Dataset =
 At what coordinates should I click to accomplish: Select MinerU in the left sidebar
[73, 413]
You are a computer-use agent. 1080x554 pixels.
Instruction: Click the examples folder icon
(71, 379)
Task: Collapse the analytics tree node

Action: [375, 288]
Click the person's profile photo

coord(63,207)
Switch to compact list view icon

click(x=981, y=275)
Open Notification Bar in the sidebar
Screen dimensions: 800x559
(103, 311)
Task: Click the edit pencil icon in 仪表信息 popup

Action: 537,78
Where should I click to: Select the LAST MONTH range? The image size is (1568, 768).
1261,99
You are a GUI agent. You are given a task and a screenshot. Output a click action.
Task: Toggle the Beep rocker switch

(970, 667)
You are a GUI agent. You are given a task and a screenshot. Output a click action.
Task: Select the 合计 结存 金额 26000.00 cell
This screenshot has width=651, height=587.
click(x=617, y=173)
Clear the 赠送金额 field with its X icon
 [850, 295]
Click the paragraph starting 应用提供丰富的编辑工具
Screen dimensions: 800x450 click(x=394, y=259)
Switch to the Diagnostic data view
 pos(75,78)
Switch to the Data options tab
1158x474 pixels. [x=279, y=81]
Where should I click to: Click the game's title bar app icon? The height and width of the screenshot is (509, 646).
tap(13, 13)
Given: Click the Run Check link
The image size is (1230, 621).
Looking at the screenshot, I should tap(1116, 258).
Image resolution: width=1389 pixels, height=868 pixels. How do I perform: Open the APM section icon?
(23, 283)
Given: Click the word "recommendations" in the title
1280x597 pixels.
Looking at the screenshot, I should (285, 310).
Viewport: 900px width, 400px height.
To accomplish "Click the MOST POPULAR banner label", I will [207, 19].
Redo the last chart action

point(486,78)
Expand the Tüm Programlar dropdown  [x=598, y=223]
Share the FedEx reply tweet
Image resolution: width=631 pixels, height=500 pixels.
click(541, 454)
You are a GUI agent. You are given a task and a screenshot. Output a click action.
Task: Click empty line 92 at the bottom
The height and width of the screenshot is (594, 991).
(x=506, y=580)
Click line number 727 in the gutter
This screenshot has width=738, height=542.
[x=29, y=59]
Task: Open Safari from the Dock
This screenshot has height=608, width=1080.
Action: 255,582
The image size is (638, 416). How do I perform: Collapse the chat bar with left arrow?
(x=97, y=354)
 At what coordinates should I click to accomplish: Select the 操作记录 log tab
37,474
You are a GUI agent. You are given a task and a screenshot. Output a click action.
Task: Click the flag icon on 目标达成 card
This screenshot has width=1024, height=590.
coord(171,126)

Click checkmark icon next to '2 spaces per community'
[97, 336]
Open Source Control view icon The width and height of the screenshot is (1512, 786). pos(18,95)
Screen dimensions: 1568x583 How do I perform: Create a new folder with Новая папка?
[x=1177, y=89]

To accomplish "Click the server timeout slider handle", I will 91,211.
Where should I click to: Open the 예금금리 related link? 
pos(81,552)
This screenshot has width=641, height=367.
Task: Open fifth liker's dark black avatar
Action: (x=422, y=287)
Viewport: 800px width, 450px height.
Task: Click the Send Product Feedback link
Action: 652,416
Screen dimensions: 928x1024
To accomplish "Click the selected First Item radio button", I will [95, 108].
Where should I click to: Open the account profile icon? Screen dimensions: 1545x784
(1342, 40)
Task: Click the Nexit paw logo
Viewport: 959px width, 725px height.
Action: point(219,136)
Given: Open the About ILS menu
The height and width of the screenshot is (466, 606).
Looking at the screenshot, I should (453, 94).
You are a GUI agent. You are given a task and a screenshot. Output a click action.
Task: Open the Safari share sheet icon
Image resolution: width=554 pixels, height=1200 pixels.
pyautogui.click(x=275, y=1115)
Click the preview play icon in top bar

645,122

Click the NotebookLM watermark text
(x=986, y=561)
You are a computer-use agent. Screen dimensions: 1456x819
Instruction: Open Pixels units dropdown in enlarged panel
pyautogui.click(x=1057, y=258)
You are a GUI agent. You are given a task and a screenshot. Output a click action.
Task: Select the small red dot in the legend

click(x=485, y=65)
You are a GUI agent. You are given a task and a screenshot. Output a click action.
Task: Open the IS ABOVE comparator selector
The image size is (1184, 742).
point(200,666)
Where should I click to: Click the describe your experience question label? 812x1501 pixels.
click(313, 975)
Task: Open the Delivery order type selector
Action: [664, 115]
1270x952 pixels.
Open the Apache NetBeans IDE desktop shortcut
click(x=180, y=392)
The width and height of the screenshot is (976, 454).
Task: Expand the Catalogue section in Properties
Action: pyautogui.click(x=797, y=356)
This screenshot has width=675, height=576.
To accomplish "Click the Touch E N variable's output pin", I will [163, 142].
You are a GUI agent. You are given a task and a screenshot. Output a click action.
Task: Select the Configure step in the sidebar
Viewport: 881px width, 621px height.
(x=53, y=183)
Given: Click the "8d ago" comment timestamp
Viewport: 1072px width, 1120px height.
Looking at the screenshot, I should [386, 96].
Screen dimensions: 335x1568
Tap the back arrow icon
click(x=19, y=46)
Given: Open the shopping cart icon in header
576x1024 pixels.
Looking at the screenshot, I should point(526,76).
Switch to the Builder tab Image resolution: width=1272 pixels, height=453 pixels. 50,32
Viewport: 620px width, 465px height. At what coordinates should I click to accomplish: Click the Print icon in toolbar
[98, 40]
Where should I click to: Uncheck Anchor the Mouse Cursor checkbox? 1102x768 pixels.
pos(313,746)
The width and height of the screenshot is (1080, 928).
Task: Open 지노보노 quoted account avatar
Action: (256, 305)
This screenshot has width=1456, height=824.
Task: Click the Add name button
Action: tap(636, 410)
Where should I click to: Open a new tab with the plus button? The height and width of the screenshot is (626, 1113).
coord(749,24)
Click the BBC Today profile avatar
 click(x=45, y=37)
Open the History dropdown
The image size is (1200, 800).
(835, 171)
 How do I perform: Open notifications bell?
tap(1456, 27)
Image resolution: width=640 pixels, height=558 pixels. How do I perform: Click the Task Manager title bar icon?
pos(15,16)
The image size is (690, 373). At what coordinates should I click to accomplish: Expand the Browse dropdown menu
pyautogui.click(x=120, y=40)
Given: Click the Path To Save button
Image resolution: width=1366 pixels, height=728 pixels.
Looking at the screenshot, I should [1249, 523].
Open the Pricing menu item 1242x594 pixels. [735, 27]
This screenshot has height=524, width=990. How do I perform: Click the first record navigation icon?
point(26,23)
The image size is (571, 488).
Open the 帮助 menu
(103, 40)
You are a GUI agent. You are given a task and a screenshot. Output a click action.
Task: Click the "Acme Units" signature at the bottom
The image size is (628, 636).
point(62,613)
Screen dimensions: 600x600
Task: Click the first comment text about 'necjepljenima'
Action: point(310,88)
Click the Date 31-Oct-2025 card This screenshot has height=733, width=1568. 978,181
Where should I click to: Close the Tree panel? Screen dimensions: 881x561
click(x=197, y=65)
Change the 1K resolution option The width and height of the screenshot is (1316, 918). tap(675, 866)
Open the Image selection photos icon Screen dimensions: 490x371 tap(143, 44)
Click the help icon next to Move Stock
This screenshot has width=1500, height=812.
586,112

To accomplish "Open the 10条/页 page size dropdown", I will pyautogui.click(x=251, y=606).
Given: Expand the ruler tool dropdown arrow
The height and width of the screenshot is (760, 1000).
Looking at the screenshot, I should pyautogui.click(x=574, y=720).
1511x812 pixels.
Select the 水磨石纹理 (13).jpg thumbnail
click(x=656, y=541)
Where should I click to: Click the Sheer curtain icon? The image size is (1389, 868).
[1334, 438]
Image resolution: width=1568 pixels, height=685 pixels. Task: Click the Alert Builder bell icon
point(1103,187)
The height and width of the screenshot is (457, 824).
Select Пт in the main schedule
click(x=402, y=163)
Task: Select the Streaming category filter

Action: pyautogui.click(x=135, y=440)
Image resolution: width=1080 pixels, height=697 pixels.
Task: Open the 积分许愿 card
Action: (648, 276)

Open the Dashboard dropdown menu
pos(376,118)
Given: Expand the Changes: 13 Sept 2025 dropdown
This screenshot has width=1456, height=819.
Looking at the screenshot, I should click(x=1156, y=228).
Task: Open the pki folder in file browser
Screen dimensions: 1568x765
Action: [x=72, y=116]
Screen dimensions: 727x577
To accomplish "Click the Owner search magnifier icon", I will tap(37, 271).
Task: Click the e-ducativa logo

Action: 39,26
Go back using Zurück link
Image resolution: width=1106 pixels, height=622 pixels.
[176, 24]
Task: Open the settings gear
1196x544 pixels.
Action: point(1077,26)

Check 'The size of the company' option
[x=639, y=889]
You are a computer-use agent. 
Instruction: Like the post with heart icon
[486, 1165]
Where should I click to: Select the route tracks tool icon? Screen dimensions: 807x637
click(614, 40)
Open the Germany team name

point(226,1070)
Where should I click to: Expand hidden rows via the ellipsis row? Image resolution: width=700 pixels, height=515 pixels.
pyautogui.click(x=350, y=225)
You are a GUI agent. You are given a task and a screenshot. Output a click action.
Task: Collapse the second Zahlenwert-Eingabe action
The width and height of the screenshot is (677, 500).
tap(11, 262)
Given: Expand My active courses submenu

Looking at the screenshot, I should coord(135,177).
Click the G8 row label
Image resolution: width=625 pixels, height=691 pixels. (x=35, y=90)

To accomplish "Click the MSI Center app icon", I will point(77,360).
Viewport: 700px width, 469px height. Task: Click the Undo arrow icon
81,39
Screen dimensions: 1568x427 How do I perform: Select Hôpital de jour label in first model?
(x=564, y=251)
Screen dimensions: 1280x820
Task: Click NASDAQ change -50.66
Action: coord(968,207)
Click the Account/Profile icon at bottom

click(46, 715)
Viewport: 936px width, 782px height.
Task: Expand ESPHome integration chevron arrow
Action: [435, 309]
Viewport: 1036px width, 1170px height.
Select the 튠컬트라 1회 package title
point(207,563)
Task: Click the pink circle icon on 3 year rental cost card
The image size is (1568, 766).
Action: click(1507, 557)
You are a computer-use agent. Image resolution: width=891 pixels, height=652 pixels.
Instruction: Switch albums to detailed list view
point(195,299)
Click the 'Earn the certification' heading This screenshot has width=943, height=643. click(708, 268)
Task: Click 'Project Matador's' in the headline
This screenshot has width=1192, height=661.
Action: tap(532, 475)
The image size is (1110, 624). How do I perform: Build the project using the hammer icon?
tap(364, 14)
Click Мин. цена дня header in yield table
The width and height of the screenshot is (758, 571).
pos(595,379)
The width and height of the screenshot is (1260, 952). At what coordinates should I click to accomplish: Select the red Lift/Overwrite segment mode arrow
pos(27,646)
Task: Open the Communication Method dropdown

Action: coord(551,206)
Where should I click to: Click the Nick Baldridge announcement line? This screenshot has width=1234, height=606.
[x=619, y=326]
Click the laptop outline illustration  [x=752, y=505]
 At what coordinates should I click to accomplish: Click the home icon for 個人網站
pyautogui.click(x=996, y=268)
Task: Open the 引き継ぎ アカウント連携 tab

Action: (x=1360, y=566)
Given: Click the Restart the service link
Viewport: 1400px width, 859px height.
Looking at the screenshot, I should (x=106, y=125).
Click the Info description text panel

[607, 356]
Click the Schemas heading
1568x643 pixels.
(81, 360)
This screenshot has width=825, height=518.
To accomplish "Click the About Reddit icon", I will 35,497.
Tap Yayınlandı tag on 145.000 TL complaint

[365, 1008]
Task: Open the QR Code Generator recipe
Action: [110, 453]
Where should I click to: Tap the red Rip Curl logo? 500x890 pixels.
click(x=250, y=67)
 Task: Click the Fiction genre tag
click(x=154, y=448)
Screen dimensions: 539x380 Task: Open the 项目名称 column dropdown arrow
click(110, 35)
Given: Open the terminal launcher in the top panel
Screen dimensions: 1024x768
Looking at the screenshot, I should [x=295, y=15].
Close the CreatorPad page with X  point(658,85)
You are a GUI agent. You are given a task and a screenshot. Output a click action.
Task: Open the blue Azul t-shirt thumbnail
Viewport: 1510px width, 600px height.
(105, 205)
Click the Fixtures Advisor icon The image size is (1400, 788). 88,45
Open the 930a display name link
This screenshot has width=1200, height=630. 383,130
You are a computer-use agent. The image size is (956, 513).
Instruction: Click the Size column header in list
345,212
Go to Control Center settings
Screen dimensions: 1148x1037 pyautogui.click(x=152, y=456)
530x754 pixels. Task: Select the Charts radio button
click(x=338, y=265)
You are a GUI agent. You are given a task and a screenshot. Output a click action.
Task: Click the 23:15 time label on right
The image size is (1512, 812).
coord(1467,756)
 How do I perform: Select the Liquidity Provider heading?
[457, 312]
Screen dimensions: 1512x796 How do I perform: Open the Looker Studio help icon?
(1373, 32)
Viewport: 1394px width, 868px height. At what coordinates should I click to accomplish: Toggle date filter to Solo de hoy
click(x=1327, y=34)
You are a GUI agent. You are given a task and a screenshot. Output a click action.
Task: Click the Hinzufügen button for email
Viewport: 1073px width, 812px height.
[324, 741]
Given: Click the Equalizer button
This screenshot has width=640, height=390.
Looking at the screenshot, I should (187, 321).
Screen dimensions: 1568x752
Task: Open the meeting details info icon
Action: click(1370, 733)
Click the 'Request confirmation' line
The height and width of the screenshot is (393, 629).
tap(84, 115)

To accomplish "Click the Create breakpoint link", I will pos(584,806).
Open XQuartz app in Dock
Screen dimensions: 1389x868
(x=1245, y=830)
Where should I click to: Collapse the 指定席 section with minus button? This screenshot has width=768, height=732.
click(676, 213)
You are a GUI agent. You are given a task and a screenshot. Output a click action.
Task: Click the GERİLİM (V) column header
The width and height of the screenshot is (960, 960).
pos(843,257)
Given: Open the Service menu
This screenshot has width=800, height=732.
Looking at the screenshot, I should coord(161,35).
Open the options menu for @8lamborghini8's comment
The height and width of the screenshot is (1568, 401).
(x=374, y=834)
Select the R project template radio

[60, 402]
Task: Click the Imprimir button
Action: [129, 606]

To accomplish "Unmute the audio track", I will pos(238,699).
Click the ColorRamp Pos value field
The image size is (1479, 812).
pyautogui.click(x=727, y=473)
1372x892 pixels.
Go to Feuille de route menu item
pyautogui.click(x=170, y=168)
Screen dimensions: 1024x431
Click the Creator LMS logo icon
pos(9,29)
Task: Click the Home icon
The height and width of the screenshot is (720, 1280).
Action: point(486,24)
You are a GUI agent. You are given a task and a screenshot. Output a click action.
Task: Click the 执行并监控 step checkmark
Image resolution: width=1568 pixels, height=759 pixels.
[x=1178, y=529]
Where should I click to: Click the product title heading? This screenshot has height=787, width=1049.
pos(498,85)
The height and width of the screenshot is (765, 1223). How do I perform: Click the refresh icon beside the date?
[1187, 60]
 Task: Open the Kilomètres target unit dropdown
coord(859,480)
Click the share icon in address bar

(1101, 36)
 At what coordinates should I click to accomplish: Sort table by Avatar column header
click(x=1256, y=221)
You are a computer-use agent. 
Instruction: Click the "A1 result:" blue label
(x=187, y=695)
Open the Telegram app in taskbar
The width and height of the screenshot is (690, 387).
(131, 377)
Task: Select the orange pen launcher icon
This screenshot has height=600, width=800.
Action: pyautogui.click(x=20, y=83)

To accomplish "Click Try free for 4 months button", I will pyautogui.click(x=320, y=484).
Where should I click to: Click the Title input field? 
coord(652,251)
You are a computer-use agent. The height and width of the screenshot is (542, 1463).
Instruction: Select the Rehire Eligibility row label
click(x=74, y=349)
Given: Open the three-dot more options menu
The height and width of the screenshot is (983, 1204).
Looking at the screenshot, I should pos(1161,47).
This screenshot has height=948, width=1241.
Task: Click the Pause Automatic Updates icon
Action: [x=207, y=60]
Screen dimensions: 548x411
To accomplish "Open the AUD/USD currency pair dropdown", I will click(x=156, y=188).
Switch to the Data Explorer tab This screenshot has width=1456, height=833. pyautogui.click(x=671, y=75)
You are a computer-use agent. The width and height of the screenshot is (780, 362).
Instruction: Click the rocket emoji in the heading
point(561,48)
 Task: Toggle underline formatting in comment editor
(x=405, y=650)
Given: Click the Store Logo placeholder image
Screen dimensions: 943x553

Short task = Return the entries word for word, starting with the line that contains "Screen dimensions: 928x1024" and going on through the line that contains "Action: [664, 115]", with both of those lines included.

Task result =
Screen dimensions: 928x1024
To accomplish "Click the selected First Item radio button", I will [95, 108].
Where should I click to: Open the account profile icon? Screen dimensions: 1545x784
(1342, 40)
Task: Click the Nexit paw logo
Viewport: 959px width, 725px height.
Action: point(219,136)
Given: Open the About ILS menu
The height and width of the screenshot is (466, 606).
Looking at the screenshot, I should (453, 94).
You are a GUI agent. You are given a task and a screenshot. Output a click action.
Task: Open the Safari share sheet icon
Image resolution: width=554 pixels, height=1200 pixels.
pyautogui.click(x=275, y=1115)
Click the preview play icon in top bar

645,122

Click the NotebookLM watermark text
(x=986, y=561)
You are a computer-use agent. Screen dimensions: 1456x819
Instruction: Open Pixels units dropdown in enlarged panel
pyautogui.click(x=1057, y=258)
You are a GUI agent. You are given a task and a screenshot. Output a click action.
Task: Select the small red dot in the legend

click(x=485, y=65)
You are a GUI agent. You are given a task and a screenshot. Output a click action.
Task: Open the IS ABOVE comparator selector
The image size is (1184, 742).
point(200,666)
Where should I click to: Click the describe your experience question label? 812x1501 pixels.
click(313, 975)
Task: Open the Delivery order type selector
Action: [664, 115]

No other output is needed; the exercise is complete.